→ **Aim of the exercise**
In the entries that follow, how many lines hold "agent"? Nothing but the number is expected.

→ **Provided records**
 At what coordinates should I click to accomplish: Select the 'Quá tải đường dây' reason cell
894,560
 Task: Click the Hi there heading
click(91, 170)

==

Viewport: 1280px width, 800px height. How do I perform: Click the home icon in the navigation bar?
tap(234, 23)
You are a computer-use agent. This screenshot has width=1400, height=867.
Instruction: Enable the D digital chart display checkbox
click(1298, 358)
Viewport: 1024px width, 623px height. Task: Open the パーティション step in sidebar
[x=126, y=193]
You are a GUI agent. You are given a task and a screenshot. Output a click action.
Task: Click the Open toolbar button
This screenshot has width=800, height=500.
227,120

...

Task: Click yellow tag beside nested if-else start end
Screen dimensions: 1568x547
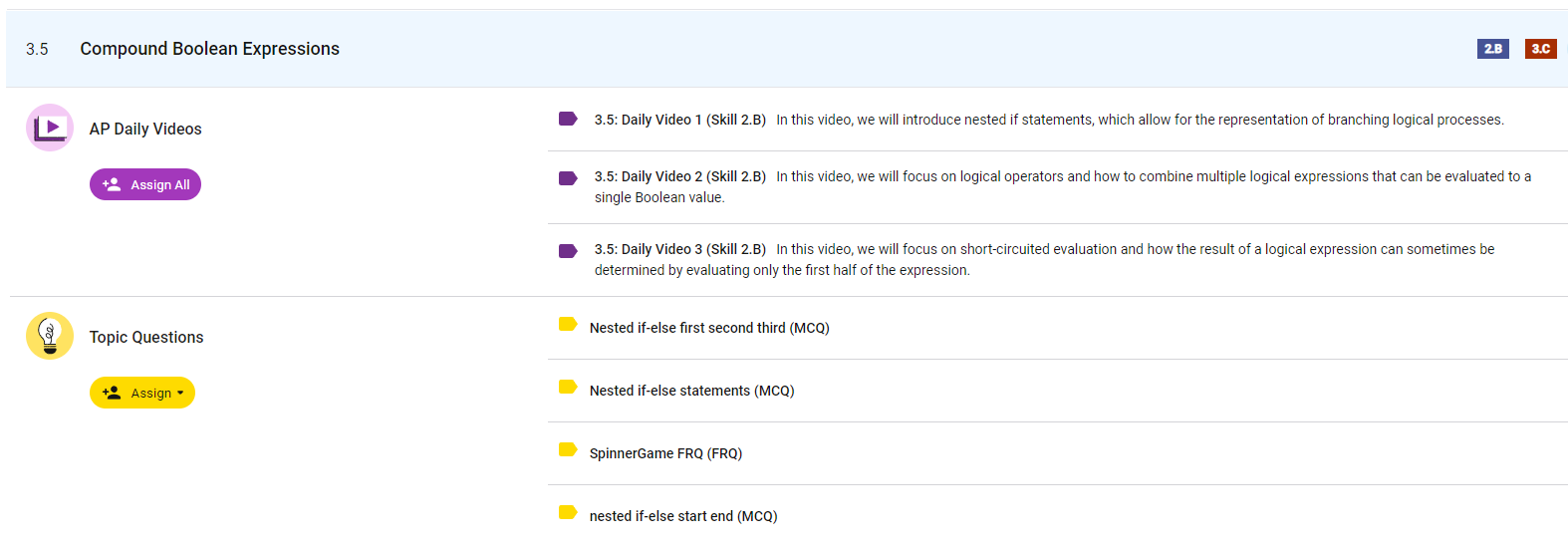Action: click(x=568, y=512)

→ **Solved exercise**
2